**Source text**.
* BEGIN *

This question is answered in light of both math and linguistics.  The prefix "ir-" means "not".  So, even without mathematical knowledge, we have a dichotomy.  Either rational or not rational.  The math part:  rational #'s are expressed as p/q where p and q are integers.  Rational here does not mean "clear thinking".  It means able to be expressed as a ratio.  Ratio-nal.  So, putting the linguistics and math together, a number cannot be rational and irrational at the same time.

anonymous · Answer

well rational number is a number that can be defined as a ratio

anonymous · Answer

so an irrational number cannot be.

anonymous · Answer

a ratio... like pi or e

anonymous · Answer

i had to read that users comment like 4 times haha.. sounded like a text book

anonymous · Answer

some rational numbers are irrational.. but irrational numbers can never be rational.

anonymous · Answer

Nameless, you wrote "...some rational numbers are irrational.. but irrational numbers can never be rational..."  I hope you're joking!  You'll end up misleading someone saying things like that!  And pi and e are NOT rational!

anonymous · Answer

i said.. pi and e are irrational.

anonymous · Answer

just typed them on differnt lines.. cause i had a broken thought.

anonymous · Answer

Tcarro's answer to my question was correct.

anonymous · Answer

All right, if you combine two of your posts, but I hope you don't think that some rational numbers are irrational, because that comment of yours was contained all in one post.

anonymous · Answer

sorry, maybe i need to improve my posting skills.  my bad.. i mistyped that.  rational numbers are reperesented by a ratio. irrational numbers are not.  logically it is impossible for them to be the same.  tough crowd today.

anonymous · Answer

np

* END *

**Given instruction 1**.
Answer these questions about the forum thread on rational numbers:
(a) According to the first post, what does the prefix "ir-" mean?
(b) In what form does the first post say rational numbers are expressed?
(c) Which two numbers does one reply insist are NOT rational?
The records have no connection to the text before them.

(Records for locating described items)
* BEGIN *

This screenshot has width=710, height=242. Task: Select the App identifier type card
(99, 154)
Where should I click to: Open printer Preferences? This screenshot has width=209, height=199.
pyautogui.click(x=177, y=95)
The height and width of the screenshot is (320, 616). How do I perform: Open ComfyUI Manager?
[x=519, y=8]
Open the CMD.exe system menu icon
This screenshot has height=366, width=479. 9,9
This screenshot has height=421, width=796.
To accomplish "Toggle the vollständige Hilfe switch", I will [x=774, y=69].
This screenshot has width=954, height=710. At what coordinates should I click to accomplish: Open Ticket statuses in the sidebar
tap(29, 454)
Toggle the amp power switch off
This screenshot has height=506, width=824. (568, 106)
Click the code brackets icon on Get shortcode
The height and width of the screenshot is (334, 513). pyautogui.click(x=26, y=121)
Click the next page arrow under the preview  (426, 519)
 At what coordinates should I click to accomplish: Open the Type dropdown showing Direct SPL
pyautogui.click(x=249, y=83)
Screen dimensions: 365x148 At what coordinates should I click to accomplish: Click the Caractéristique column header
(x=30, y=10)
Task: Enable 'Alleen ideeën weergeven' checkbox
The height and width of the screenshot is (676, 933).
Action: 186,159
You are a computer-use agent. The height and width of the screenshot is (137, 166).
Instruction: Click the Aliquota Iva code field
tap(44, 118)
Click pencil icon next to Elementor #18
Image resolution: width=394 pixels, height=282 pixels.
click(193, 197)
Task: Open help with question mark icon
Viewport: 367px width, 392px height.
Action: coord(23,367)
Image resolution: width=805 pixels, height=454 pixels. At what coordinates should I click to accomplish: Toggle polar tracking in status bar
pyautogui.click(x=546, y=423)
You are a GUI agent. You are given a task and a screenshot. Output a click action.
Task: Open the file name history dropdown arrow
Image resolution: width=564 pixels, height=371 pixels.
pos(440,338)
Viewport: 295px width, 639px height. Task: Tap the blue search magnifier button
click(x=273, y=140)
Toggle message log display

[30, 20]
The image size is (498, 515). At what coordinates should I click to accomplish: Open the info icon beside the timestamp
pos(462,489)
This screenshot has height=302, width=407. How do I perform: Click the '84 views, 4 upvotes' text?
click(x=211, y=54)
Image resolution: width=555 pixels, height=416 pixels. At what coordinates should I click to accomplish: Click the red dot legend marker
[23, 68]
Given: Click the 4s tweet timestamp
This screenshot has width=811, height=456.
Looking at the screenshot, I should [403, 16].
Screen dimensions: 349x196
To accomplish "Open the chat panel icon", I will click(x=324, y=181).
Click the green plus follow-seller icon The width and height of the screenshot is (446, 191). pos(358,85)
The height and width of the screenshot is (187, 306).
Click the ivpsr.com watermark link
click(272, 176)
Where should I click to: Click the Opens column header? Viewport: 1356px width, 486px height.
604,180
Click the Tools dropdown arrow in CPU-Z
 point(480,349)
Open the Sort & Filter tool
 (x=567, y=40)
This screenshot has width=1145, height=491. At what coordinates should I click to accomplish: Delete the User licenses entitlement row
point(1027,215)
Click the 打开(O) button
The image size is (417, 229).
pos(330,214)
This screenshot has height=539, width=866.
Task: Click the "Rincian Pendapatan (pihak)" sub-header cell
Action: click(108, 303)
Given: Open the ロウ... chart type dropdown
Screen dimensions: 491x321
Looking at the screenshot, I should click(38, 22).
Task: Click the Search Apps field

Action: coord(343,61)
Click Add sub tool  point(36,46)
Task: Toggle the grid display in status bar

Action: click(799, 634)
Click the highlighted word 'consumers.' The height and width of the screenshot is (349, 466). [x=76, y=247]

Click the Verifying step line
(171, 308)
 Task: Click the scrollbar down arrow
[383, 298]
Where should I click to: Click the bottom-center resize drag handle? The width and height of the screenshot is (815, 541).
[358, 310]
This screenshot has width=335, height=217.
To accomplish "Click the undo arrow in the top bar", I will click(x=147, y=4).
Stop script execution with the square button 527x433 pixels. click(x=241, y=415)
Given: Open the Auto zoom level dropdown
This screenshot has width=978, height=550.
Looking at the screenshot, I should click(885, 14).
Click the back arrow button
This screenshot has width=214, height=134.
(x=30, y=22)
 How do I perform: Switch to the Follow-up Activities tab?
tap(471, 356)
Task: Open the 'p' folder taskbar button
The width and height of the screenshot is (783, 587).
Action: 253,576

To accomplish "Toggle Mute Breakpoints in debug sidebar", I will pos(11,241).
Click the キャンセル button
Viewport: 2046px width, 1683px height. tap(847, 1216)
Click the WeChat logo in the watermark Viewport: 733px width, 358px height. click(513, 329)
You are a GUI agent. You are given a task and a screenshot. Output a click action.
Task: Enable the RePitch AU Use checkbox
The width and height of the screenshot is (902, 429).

* END *

**Given instruction 2**.
Update the records between the line holding "Task: Click the scrollbar down arrow" and the line holding "I will pos(11,241).", inclusive, by replacing "arrow" with "chevron" and changing nothing else. Return only those lines.

**Right answer 1**.
(a) "Not."
(b) As p/q, where p and q are integers.
(c) Pi and e.

**Right answer 2**.
 Task: Click the scrollbar down chevron
[383, 298]
Where should I click to: Click the bottom-center resize drag handle? The width and height of the screenshot is (815, 541).
[358, 310]
This screenshot has width=335, height=217.
To accomplish "Click the undo chevron in the top bar", I will click(x=147, y=4).
Stop script execution with the square button 527x433 pixels. click(x=241, y=415)
Given: Open the Auto zoom level dropdown
This screenshot has width=978, height=550.
Looking at the screenshot, I should click(885, 14).
Click the back chevron button
This screenshot has width=214, height=134.
(x=30, y=22)
 How do I perform: Switch to the Follow-up Activities tab?
tap(471, 356)
Task: Open the 'p' folder taskbar button
The width and height of the screenshot is (783, 587).
Action: 253,576

To accomplish "Toggle Mute Breakpoints in debug sidebar", I will pos(11,241).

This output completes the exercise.